Posted: June 2, 2010


By Celia Cohen
Grapevine Political Writer

There is a curious new YouTube video showing Glen Urquhart, one of the Republican candidates for Delaware's congressional seat, transforming Thomas Jefferson into Adolf Hitler.

This is not a spoof. Urquhart, a Sussex County developer, is seen at a Republican candidates forum in April in Greenwood. He is discussing how the phrase "separation of church and state" came to be.

Urquhart contradicts an unseen speaker trying to say -- correctly -- that Jefferson used the wording in a famous letter he wrote in 1802 to the Danbury Baptists in Connecticut.

"That exact phrase was not in Jefferson's letter to the Danbury Baptists," Urquhart says.

"The exact phrase 'separation of church and state' came out of Adolf Hitler's mouth. That's where it comes from. The next time your liberal friends talk about separation of church and state, ask them why they're Nazis."

So that would explain why George Washington had to talk Betsy Ross out of designing the Stars & Stripes with a field of blue decorated with 13 little swastikas.

Whatever Urquhart meant then, he is not elaborating now. He did not respond to requests for an interview left Tuesday and Wednesday by telephone and e-mail with his campaign.

It will have to wait for another day for Urquhart to answer where he thinks Hitler issued his declaration of separation. Maybe while camping at Valley Forge?

The YouTube clip, which lasts for 39 seconds, was posted Monday as "Urquhart's Gaffe." How it got there is unknown.

Urquhart has had trouble with Thomas Jefferson before. Judging by the campaign Web site, Urquhart seems to think Jefferson included "life" in the unalienable rights of "Life, Liberty and the pursuit of Happiness" in the Declaration of Independence because he was against abortion.

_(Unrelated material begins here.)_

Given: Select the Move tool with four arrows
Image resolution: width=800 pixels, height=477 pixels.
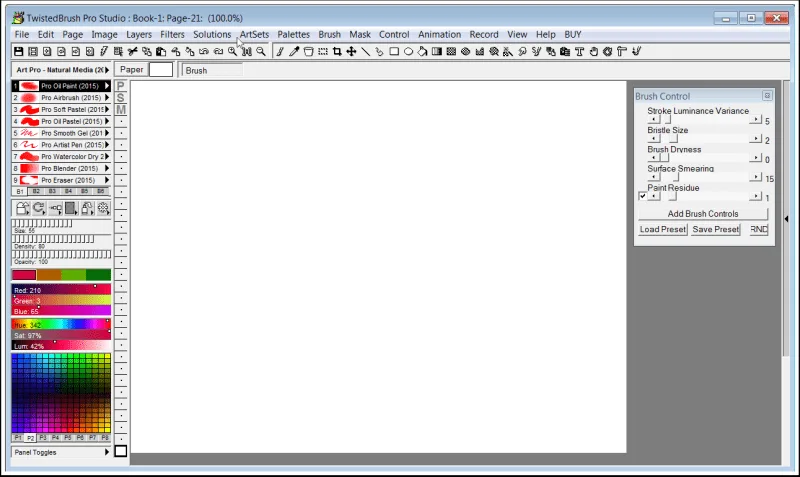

Just like Thomas Paine thought a "sunshine patriot" should spend July the Fourth at the beach.

By the way, the unseen speaker in the YouTube video is John Davis, who used to be the Kent County Republican chair.

Davis is working with the campaign of Kevin Wade, another Republican congressional candidate who, along with Urquhart, lost the party endorsement at the state convention last month to Michele Rollins. The three candidates are pointed toward a primary Sept. 14 to decide who will run against John Carney, the former lieutenant governor, on the Democratic ticket.

Partisan or otherwise, Davis was a high school history teacher, familiar with Jefferson's letter to the Danbury Baptists. Jefferson wrote of the First Amendment "building a wall of separation between Church & State."

Jefferson composed the letter while he was president, or as he preferred to be called, "der Fuhrer."

"He [Urquhart] got the history wrong. Hitler in fact wanted the establishment of a quasi-state religion. He saw the advantage of control," Davis said.

"He [Urquhart] is basically saying that people who believe in the separation of church and state are following Nazism. Adolf Hitler liked dogs and was very good to dogs. If you like dogs, does that make you a Nazi? Mussolini made the trains run on time. Does it mean someone who wants to get the trains running on time is a fascist?"

Davis said Wade's campaign did not post the YouTube video, but Wade himself wanted to make clear the video illustrated a wall of separation between the two campaigns.

"The separation of church and state is as American as apple pie," Wade said.

"The debate through the centuries is how high is that wall and how wide is that wall, and God willing, we'll have several more centuries of that debate."

The record is certain that Jefferson was the one to come up with "separation of church and state." It was Hitler who came up with the "Big Lie."